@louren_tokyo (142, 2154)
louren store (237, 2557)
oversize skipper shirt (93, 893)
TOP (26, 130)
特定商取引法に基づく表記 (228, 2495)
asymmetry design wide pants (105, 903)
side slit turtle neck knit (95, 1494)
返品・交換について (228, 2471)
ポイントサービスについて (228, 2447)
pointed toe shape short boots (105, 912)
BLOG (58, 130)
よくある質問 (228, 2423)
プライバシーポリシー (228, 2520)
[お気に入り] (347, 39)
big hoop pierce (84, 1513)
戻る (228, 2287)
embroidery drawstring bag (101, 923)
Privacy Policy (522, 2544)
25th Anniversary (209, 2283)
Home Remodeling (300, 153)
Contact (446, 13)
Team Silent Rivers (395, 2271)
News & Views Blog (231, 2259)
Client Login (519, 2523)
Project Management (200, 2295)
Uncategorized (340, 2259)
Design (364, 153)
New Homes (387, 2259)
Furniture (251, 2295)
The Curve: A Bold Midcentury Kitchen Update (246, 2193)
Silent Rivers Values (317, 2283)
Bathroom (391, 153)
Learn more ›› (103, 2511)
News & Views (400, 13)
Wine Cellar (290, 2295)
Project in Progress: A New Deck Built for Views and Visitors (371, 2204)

--------------------------------------------------

§ **EXERCISE AIM**
Report all lines above with "Views".

§ **OUTPUT OF THE TASK**
News & Views Blog (231, 2259)
News & Views (400, 13)
Project in Progress: A New Deck Built for Views and Visitors (371, 2204)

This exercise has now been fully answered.